Background: Osteonecrosis of the femoral head is the most common
diagnosis leading to total hip arthroplasty in young adults. Joint-preserving
treatment options have been mainly surgical, with inconsistent results.
Alendronate (a bisphosphonate agent) has been shown to lower the prevalence of
vertebral compression fractures and could potentially retard the collapse of
an osteonecrotic femoral head. The purpose of this study was to test the
effect of alendronate in preventing early collapse of the femoral head in
patients with nontraumatic osteonecrosis.
Methods: Forty patients with Steinberg stage-II or III nontraumatic
osteonecrosis of the femoral head and a necrotic area of >30% (class C)

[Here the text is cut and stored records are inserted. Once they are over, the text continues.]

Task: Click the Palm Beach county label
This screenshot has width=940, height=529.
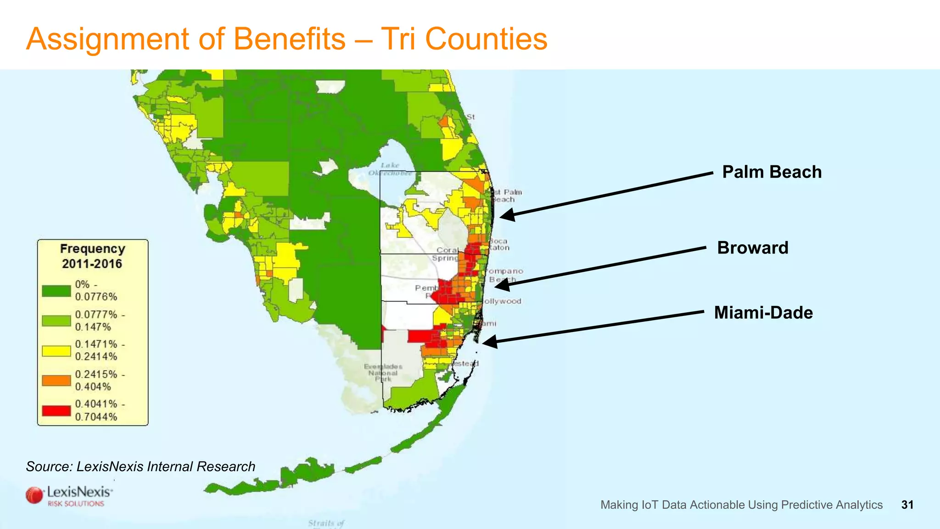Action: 772,172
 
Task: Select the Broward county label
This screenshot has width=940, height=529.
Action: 753,248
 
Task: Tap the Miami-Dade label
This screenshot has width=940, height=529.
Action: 763,313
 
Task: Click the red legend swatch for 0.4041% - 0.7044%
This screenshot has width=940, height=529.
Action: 56,410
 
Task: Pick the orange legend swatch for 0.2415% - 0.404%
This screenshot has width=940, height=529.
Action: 56,380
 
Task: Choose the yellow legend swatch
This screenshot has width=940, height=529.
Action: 56,351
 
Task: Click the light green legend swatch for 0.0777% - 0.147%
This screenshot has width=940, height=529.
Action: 56,321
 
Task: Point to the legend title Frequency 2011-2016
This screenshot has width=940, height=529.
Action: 92,256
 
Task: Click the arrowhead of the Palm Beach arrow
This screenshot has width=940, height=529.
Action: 506,215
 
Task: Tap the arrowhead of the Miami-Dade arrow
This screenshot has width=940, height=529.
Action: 489,342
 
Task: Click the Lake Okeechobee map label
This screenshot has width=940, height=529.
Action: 390,169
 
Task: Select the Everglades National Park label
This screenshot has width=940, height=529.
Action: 383,372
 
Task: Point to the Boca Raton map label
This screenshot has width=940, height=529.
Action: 499,244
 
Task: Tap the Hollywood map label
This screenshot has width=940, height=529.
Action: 502,301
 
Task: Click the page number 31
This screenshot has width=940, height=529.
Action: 907,505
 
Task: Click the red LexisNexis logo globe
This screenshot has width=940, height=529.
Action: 34,495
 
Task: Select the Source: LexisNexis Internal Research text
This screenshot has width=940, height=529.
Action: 140,467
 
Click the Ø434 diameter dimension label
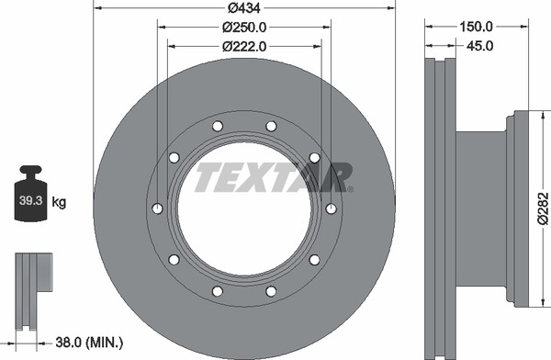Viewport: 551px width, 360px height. [244, 7]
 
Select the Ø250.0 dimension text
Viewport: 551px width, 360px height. [244, 27]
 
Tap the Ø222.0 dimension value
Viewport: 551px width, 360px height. [244, 47]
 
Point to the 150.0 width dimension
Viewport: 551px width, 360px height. [477, 27]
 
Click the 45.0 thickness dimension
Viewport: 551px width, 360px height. [479, 46]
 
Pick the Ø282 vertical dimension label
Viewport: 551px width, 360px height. [544, 208]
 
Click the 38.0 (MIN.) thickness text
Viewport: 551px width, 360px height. [89, 342]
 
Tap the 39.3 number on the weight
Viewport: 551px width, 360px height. [31, 201]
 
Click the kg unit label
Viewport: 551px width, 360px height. [59, 202]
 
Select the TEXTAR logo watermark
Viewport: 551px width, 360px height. [274, 177]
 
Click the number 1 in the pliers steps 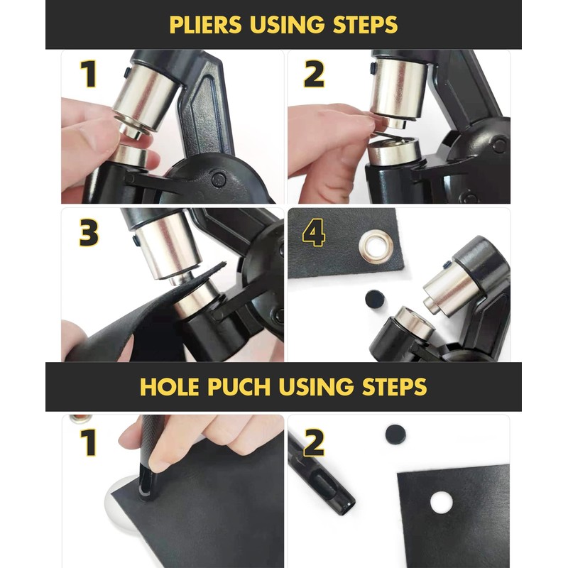click(x=88, y=75)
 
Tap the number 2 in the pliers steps click(x=314, y=75)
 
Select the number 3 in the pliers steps click(x=88, y=234)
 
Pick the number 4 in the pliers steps click(x=314, y=234)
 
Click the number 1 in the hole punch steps click(x=88, y=442)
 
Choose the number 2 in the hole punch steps click(x=314, y=442)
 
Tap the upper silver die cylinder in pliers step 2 click(x=396, y=89)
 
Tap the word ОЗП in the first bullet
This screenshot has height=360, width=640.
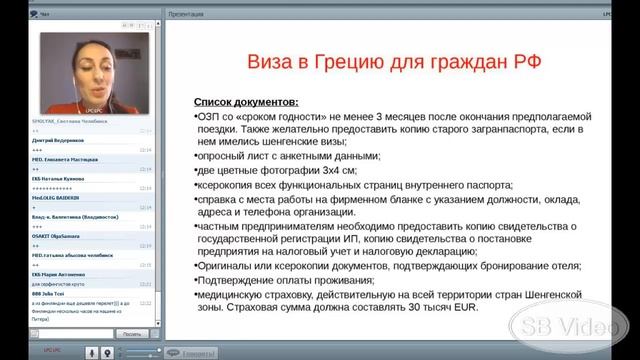point(209,115)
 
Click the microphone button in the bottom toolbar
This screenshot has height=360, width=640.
point(92,352)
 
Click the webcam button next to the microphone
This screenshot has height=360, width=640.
point(106,352)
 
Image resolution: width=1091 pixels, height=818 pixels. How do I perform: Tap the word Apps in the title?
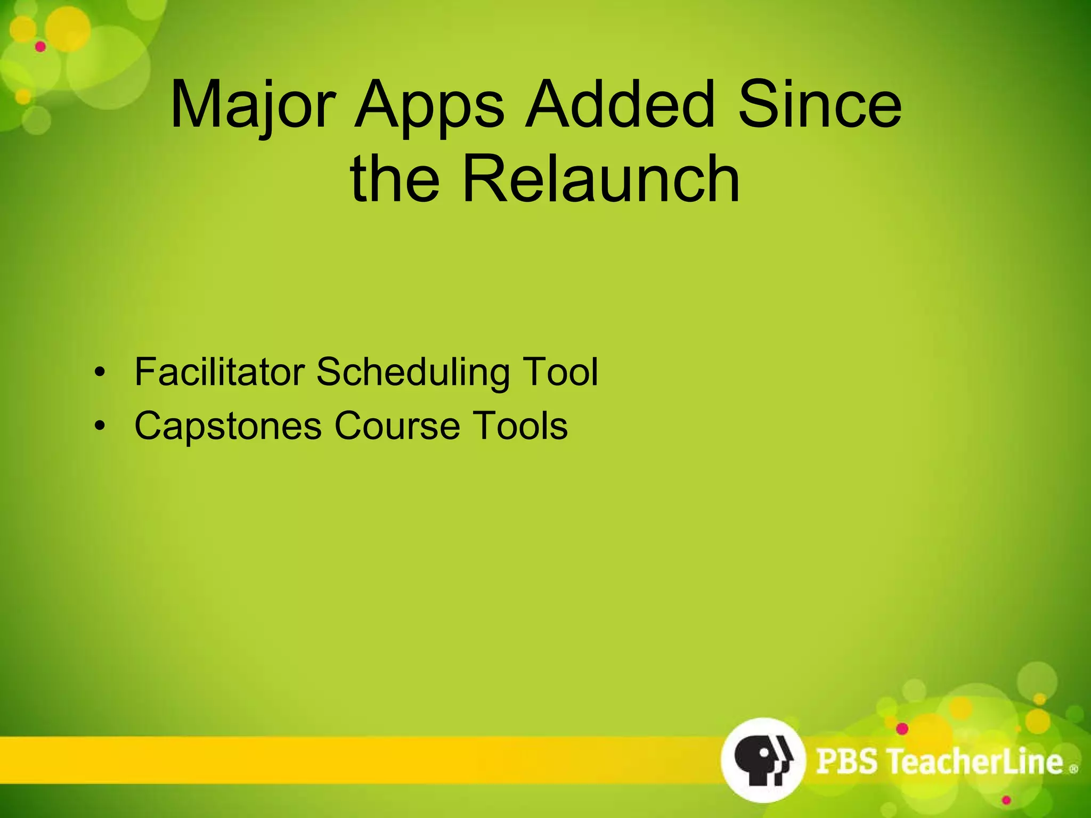point(429,104)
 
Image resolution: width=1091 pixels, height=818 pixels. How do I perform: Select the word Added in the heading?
point(618,104)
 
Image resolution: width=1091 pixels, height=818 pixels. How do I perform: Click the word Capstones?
point(228,426)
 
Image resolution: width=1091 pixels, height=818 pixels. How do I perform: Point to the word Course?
point(397,426)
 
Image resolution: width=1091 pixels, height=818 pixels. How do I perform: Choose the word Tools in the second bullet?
point(521,426)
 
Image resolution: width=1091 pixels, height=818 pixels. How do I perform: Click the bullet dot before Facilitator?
point(99,372)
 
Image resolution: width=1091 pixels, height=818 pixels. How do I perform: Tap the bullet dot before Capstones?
point(99,426)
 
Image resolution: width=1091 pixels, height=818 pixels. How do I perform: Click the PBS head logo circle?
point(762,759)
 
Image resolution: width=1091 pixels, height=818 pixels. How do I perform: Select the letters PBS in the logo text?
point(846,760)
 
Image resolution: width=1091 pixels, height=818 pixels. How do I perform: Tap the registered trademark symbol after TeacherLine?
point(1073,768)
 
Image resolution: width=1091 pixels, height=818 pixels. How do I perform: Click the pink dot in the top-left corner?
point(40,47)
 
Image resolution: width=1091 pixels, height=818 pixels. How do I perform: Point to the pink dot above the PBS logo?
point(902,728)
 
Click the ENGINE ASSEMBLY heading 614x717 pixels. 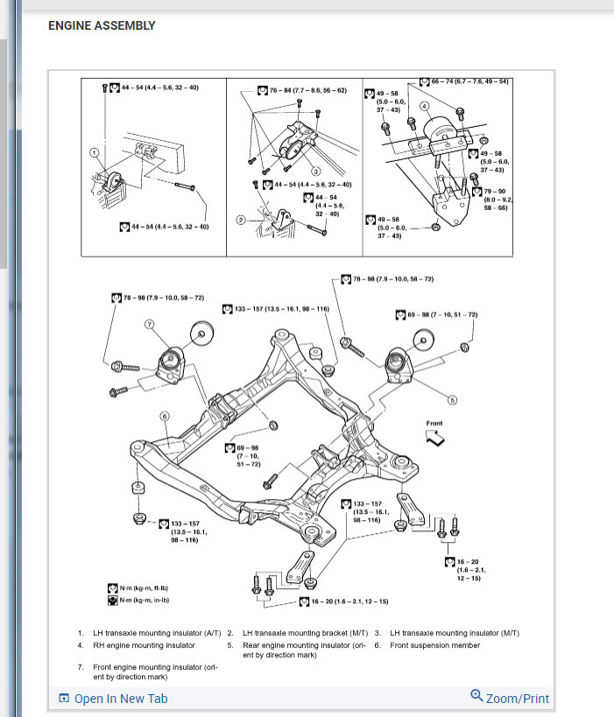coord(102,25)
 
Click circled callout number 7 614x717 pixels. coord(150,324)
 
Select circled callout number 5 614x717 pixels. coord(453,400)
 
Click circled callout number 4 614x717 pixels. coord(423,106)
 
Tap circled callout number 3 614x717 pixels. coord(315,171)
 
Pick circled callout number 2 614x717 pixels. coord(240,219)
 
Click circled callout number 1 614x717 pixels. coord(94,152)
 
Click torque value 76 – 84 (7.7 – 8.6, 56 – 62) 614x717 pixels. coord(307,90)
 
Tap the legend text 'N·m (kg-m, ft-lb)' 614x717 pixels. coord(145,588)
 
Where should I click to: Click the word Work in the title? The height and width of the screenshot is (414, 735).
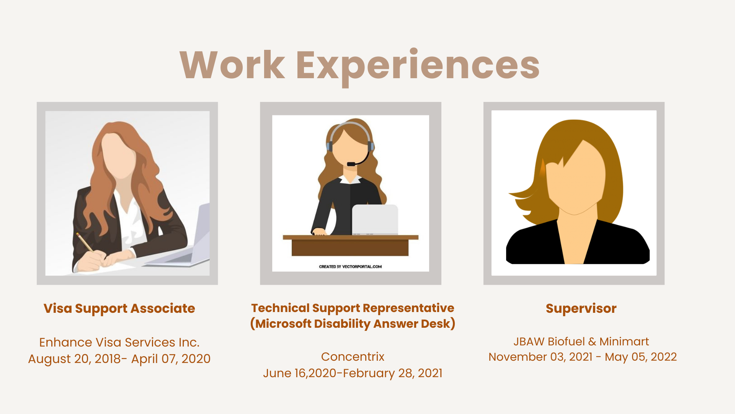point(232,65)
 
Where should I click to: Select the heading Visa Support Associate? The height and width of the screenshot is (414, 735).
point(119,309)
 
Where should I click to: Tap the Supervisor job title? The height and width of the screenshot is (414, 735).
point(581,309)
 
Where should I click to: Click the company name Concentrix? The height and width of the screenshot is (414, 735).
point(353,357)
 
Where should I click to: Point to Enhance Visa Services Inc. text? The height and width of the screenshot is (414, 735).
point(119,342)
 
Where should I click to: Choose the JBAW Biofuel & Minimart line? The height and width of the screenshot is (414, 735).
point(581,342)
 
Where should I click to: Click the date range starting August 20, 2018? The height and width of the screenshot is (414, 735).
point(119,359)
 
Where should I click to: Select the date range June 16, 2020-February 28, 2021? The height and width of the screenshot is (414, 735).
point(353,373)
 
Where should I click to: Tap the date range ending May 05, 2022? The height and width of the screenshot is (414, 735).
point(583,357)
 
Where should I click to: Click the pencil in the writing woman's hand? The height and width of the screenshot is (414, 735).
point(85,243)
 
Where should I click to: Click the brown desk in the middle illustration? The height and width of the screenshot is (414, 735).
point(350,245)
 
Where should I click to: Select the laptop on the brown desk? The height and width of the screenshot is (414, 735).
point(375,220)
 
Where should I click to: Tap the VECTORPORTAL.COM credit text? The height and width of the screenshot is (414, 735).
point(350,267)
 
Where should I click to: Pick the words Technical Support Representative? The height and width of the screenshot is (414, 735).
point(353,308)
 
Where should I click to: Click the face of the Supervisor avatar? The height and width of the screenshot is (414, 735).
point(576,180)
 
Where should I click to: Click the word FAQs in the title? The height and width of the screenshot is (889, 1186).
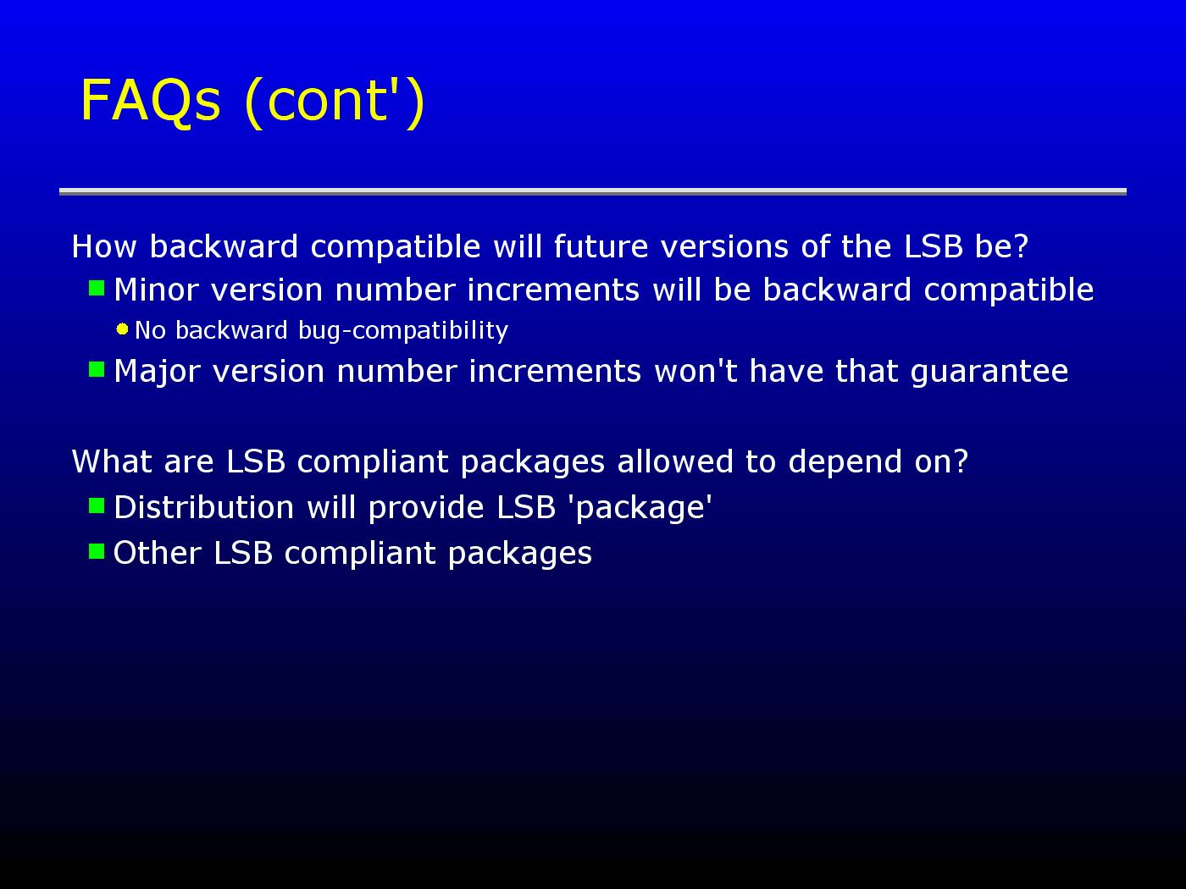[151, 101]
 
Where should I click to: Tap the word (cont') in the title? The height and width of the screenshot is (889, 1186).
[335, 102]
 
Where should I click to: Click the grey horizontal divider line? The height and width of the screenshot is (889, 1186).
[593, 191]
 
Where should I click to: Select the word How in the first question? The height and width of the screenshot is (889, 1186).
[104, 246]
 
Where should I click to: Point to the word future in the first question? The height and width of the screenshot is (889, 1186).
[601, 246]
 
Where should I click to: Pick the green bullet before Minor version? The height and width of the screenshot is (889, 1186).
[97, 288]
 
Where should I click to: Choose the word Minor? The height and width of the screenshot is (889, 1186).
[156, 290]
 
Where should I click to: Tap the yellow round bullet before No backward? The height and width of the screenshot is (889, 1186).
[123, 329]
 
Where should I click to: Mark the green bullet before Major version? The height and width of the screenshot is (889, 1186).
[97, 370]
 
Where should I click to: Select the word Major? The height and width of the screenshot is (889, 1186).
[158, 373]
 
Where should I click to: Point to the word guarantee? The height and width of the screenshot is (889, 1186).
[989, 373]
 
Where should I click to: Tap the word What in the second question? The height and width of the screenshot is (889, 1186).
[112, 462]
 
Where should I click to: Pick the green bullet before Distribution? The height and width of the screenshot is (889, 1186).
[97, 505]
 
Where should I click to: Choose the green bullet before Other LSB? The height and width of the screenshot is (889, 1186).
[97, 551]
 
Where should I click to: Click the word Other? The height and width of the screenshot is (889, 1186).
[158, 553]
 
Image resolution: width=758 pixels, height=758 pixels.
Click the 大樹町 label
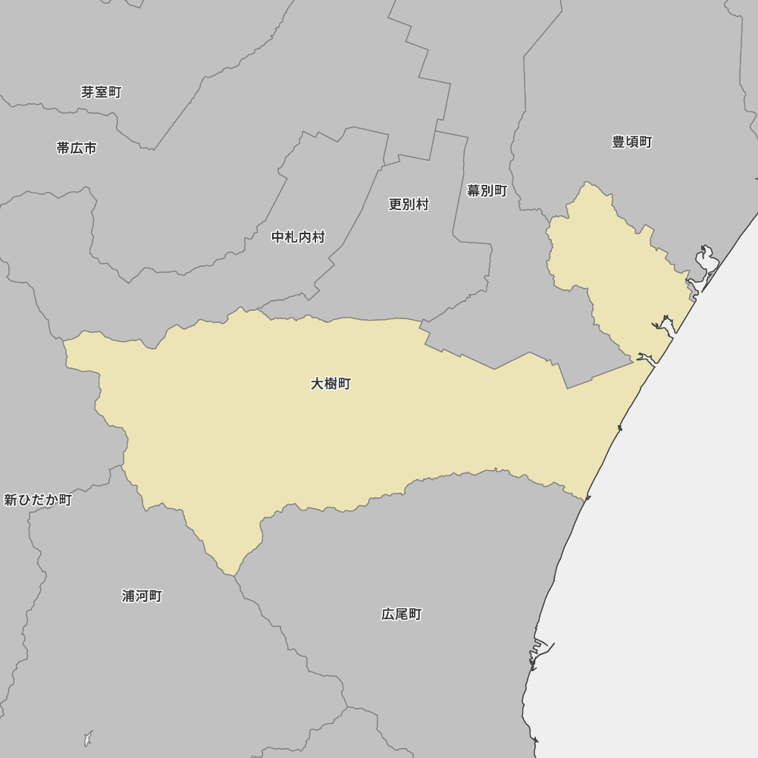pyautogui.click(x=330, y=384)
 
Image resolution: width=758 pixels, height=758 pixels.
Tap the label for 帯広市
pyautogui.click(x=77, y=148)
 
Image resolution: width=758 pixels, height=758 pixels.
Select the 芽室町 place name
pyautogui.click(x=101, y=92)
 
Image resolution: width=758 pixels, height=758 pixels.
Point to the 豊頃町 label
pyautogui.click(x=631, y=142)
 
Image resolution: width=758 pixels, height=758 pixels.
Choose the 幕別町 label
pyautogui.click(x=487, y=190)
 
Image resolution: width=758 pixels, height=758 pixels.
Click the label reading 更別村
pyautogui.click(x=409, y=204)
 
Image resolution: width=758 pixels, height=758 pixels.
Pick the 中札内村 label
pyautogui.click(x=298, y=236)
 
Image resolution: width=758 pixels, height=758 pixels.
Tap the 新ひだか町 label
pyautogui.click(x=38, y=500)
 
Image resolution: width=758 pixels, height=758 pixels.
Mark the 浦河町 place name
pyautogui.click(x=142, y=596)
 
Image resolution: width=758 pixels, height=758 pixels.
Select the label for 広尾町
pyautogui.click(x=401, y=614)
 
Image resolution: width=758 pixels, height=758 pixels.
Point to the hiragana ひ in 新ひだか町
pyautogui.click(x=24, y=500)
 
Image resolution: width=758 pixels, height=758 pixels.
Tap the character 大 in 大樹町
pyautogui.click(x=317, y=384)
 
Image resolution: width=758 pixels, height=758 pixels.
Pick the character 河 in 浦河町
pyautogui.click(x=142, y=596)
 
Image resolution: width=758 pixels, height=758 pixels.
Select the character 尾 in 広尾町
pyautogui.click(x=401, y=614)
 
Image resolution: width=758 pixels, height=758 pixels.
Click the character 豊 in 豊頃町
pyautogui.click(x=619, y=142)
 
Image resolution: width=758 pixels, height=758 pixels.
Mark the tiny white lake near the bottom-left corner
pyautogui.click(x=88, y=738)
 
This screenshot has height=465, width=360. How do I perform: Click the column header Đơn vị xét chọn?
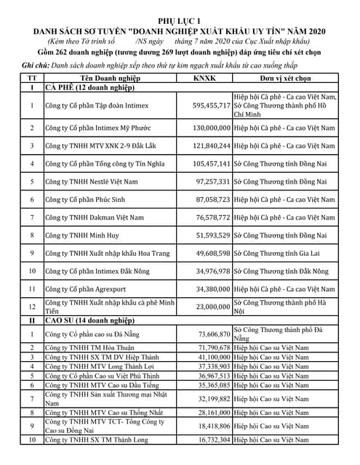(286, 78)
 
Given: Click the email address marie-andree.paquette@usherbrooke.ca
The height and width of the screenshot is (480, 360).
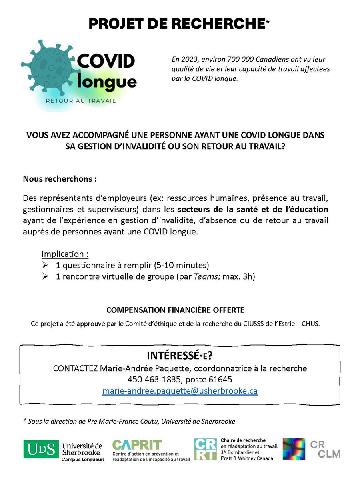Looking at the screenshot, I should [x=180, y=391].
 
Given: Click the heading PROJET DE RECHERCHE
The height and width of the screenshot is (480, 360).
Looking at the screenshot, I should [x=176, y=24].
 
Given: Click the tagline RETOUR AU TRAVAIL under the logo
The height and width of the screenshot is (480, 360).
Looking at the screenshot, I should [x=80, y=101].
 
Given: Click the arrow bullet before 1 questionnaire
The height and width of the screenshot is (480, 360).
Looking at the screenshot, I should [x=45, y=265].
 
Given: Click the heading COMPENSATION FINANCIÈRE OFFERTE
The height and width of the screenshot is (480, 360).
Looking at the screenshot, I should [x=175, y=310].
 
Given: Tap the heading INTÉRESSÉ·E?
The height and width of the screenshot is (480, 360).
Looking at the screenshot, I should [x=179, y=356].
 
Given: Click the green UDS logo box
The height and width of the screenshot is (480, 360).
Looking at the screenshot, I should [x=41, y=449].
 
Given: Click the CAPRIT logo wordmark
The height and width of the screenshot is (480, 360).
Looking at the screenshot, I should [x=137, y=444].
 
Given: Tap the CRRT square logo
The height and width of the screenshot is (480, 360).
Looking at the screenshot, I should [x=205, y=449].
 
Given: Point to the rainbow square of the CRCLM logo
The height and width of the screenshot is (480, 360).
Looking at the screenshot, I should [x=294, y=449].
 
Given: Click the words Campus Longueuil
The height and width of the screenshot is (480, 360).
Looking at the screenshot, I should [x=82, y=460].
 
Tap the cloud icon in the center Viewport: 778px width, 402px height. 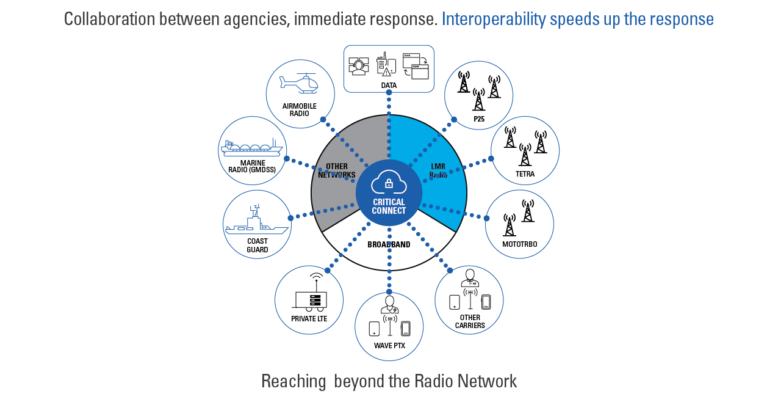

were randomly divided into alendronate and control groups of twenty patients
each. Patients in the alendronate group took 70 mg of alendronate orally per
week for twenty-five weeks, while the patients in the control group did not
receive this medication or a placebo. The patients were observed for a minimum
of twenty-four months. Harris hip scores, plain radiographs, and magnetic
resonance imaging scans were obtained.
Results: During the study period, only two of twenty-nine femoral
heads in the alendronate group collapsed, whereas nineteen of twenty-five
femoral heads in the control group collapsed (p < 0.001). One hip in the
alendronate group underwent total hip arthroplasty, whereas sixteen hips in
the control group underwent total hip arthroplasty (p < 0.001).
Conclusions: Alendronate appeared to prevent early collapse of the
femoral head in the hips with Steinberg stage-II or IIIC nontraumatic
osteonecrosis. A longer duration of follow-up is needed to confirm whether
alendronate prevents or only retards collapse.
Level of Evidence: Therapeutic Level I. See Instructions
to Authors for a complete description of levels of evidence.